A patient-derived human glioblastoma xenograft (PDTX GBM) cell line (D-270 MG) was provided by the laboratory of Dr. Gerald Grant at Stanford University Medical Center and derived as previously reported.^[69,70] D-270 GBM cells were cultured in improved minimal essential zinc option medium (Life Technologies) with 10% fetal bovine serum (FBS, Gibco, Life Technologies) and 0.1% gentamicin (Life Technologies). An immortalized GBM cell line (U-87 MG) was purchased from ATCC and were expanded in cell culture medium consisting of Dulbecco’s minimal essential medium (DMEM, Life Technologies), supplemented with 10% (v/v) FBS (Gibco, Life Technologies), 100 U/mL penicillin, and 100 μg/mL streptomycin. Cells were cultured in standard humidified incubator at 37 °C in a 5% (v/v) CO₂ atmosphere.

3D cell encapsulation in hydrogels

For cell encapsulation, GBM cells were trypsinized using trypsin/EDTA, washed, centrifuged, and resuspended in media. Prior to the addition of PEG-aldehyde, trypsinized GBM cells were homogenously mixed into the hydrogel precursor solution at a final concentration of 1.25M mL^-1. The cell-containing hydrogel precursor solution (55 µL) was dispensed into a cylindrical shaped mold (3 mm in height, 5 mm in diameter). Cell-laden hydrogels were incubated at 37°C for 40 minutes and then pushed out into pre-warmed media. All experiments were carried for 3 days in 24 well plates unless otherwise specified. To assess cell viability of GBM cells within hydrogels shortly after encapsulation and at days 3 and 6, D-270 MG cells were stained with LIVE/DEAD^® Viability/Cytotoxicity Kit (Invitrogen) per manufacturer’s instructions for 20 min in PBS. Images were taken using Leica STELLARIS 5 confocal microscope with HC PL APO 10x/0.40 air objective.
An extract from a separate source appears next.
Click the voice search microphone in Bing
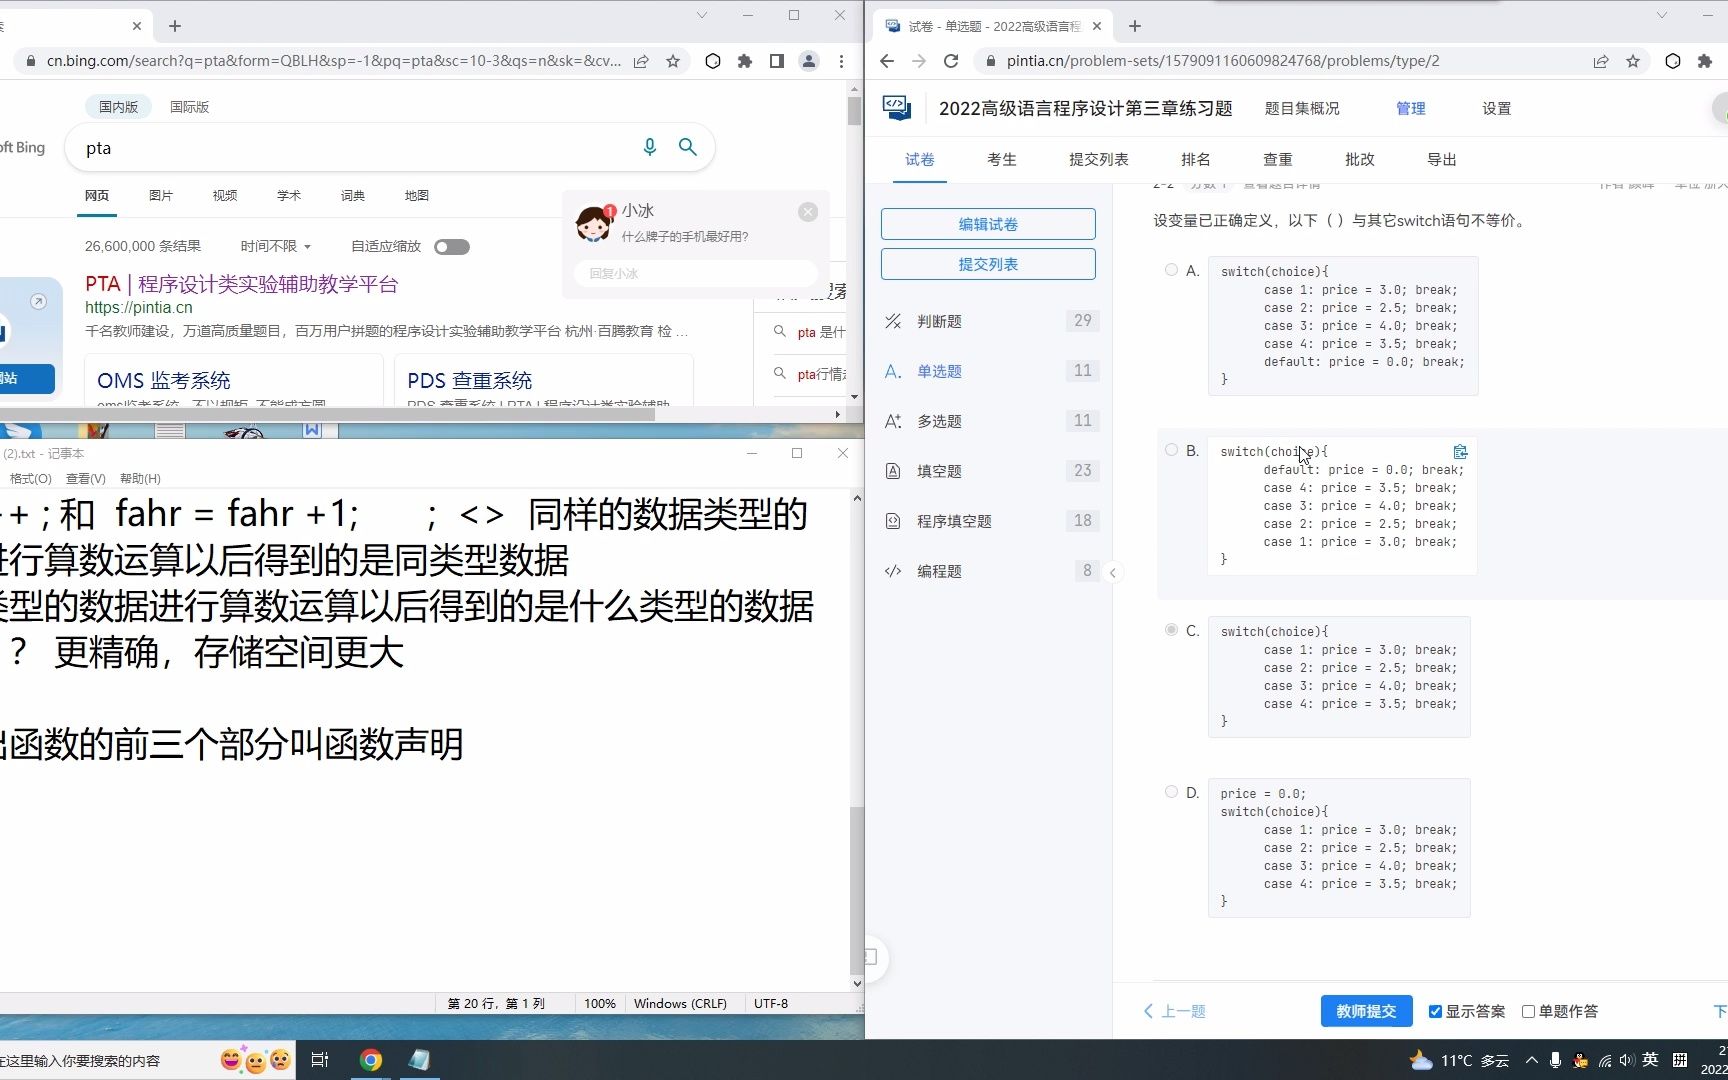 pos(649,146)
Swelling Ratio and Polymer Retention measurements

Acellular hydrogels (55 µL) were prepared as described above, transferred to a 24-well plate with 1mL D-270 MG media per well, and incubated at 37°C. The swelling ratio (Q) was calculated based on the following formula: $Q = \frac{W w e t}{W d r y}$ , where W_wet is the wet weight of the hydrogel at a specified time and W_dry is the initial dry weight of the hydrogel at the beginning of the experiment. To measure the initial W_dry for each group, separate hydrogels were collected several hours after hydrogel formation and freeze-dried. After 6 days, hydrogels were freeze-dried to calculate the polymer retention $(% p o l y m e r r e t e n t i o n = \frac{W d r y, d a y 0}{W d r y, d a y 6} x 100 %)$ and equilbirum mass swelling ratio $(Q = \frac{W w e t, d a y 6}{W d r y, d a y 6})$ .

Cell morphology quantification

To assess the cell morphology and quantify cell roundness, the cell membrane of D-270 MG and U87 cells were stained with octadecyl rhodamine B chloride (R18, 1:1000 dilution, stock 10 mg mL⁻¹; Thermo Fisher Scientific) on day 3. Briefly, R18 dye was added to cell culture medium and allowed to incubate with cell-laden hydrogels for 1 hr. Hydrogels were then washed three times with PBS. Cells within the hydrogels were then immediately imaged using a Leica STELLARIS 5 confocal micrscope with a HC FLUOTAR L 25x/.95 numerical aperture (NA) water immersion objective. ImageJ analyze particles function was used on maximum projections from obtained z-stacks from confocal imaging to quantify cell roundness.

Tracking cell motility in 3D using time-lapse confocal imaging

For cell motility studies, D-270 MG cells were starved overnight in serum-free medium and then trypsinized and encapsulated in hydrogels. For high magnification live-cell time-lapse imaging to capture single cell motility, cell-laden hydrogels were cast directly into wells of a chambered coverglass (LabTek). The hydrogels were allowed to incubate at 37°C for 40 min, and then were incubated with normal D-270 MG growth media. After one day, brightfield confocal microscopy was used to acquire live-cell images at 15 min intervals for a total of 3 hrs using a Leica STELLARIS 5 confocal microscope with HC PL APO 63x/1.40 NA oil immersion objective.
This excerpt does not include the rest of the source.